Cleaning up air pollution, of course, has been a long and difficult road, oftentimes mistaken for an expensive and economically detrimental path by the short-sighted. For example, the combination of basin-type geography, heat from the sun, and millions of cars, planes, and ships in the Los Angeles, California, area often led to smog, with devastating effects on human health. Basin areas, such as Los Angeles and San Francisco, weren’t the only places to suffer, but even cities, such as New York, where up to 260 may have died due to the effects of smog in 1953.

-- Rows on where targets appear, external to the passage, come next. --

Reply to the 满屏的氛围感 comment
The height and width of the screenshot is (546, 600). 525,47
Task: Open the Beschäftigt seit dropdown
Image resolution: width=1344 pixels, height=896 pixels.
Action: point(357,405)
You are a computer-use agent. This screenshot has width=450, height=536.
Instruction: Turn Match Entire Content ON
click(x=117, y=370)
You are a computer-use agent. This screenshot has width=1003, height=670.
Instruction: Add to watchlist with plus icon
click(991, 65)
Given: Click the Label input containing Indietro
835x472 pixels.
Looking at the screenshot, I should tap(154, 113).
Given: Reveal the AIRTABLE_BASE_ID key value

By cutting emissions, such as increasing automobile fuel economy and cleaning up or eliminating coal power plants, among other measures, smog alerts, and their public health effects, have become less common in many areas. The problem isn’t solved however, and quick economic expansion, unimpeded by environmental regulations, has led to air pollution on a grand scale in different parts of the earth, and along with it, adverse health effects and even death.
Where is this going on? Not surprisingly, we’ve heard of hundreds of premature deaths of babies and elderly people in Hong Kong, China, as well as growing cities in India, Singapore, and other countries. It may not be surprising that these problems are occurring in developing lands, but what really surprises me is that even developed lands, such as the United States and European Union, are still worse off than in the 19th Century. For example, Los Angeles still suffers from excessive air pollution, in spite of technological advances and regulatory actions.
A new map released by NASA’s [National Aeronautics and Space Administration] Earth Observatory, combined data regarding premature deaths due to air pollution and where they are occurring, and the results are worrisome. The air pollution NASA specifically targeted and mapped as of the PM2.5 type, that is, Particulate Matter less than 2.5µm, micro-meters, so small they can only be seen with an electron microscope. This type of air pollution is generated by combustion of all types, including internal combustion engines, fossil fuel power plants, residential wood burning for heat and cooking, forest fires, agricultural burning, and some industrial processes.
The more brown the area on the map, the further from air pollution levels of 1850 the world has gotten. White areas are unchanged since 1850, and blue areas have become cleaner since then. We’ve still got plenty of work to do.